The suit contends those restrictions were trumped by a 2006 voter-approved amendment to the Missouri Constitution guaranteeing any stem-cell research legal under federal law is also legal in the state. That allows scientists to clone embryos in labs and remove stem cells -- a procedure some critics contend creates and destroys human life.
During a hearing Tuesday, Callahan said the ban on using the funds for abortion and human cloning is likely unconstitutional, at least because it restricts future lawmakers and also possibly because of the stem cell amendment.
"I think it's unconstitutional, but I thought it was unconstitutional the day it was proposed, the day it was passed," Callahan said. "It was void from the very beginning, it was meaningless."
But Callahan said that doesn't mean he agrees with those bringing the suit, who argue that without the spending restrictions it's impossible to issue any research grants.
Stephen Clark, an attorney for the plaintiff group Missouri Roundtable for Life, said the spending limits are an integral part of the law allowing the life science grants to exist.

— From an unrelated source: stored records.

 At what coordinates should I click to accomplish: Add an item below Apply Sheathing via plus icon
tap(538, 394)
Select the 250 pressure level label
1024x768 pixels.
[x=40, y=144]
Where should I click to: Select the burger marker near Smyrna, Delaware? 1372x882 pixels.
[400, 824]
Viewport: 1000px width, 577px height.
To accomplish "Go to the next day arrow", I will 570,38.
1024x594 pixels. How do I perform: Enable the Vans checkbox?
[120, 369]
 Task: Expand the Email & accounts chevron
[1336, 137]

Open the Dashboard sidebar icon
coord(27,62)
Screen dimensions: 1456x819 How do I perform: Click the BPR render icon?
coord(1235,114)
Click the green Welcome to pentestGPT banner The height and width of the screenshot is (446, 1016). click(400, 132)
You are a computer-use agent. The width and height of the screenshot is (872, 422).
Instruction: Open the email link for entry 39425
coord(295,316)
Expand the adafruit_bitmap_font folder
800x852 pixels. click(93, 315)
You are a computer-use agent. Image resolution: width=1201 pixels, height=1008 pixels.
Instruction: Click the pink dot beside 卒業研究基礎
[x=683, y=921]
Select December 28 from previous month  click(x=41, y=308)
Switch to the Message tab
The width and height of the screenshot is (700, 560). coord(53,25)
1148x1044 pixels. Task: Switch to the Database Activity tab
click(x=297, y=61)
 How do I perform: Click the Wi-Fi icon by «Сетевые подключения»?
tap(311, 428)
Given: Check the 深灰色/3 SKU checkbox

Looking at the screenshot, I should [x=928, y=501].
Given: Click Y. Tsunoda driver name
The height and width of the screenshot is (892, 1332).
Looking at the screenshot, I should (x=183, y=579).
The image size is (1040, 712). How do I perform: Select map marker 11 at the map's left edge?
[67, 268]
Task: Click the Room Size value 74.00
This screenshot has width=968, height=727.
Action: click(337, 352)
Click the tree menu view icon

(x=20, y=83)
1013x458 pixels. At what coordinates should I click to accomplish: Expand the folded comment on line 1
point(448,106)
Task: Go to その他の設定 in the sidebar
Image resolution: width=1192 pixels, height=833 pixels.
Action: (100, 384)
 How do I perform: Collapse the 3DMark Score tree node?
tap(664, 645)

Clark argued that without the restrictions, lawmakers never would have approved the 2003 legislation creating the method for issuing research grants. That would mean that if the limits are unconstitutional, the entire law should be invalidated because a key element has been removed.
Heidi Doerhoff Vollet, from the attorney general's office, disputed that. Vollet said the stem cell amendment is an evolution of the law that came after lawmakers decided to allow for the research grants, so it doesn't matter whether the Legislature would have passed the bill without the cloning and abortion bans.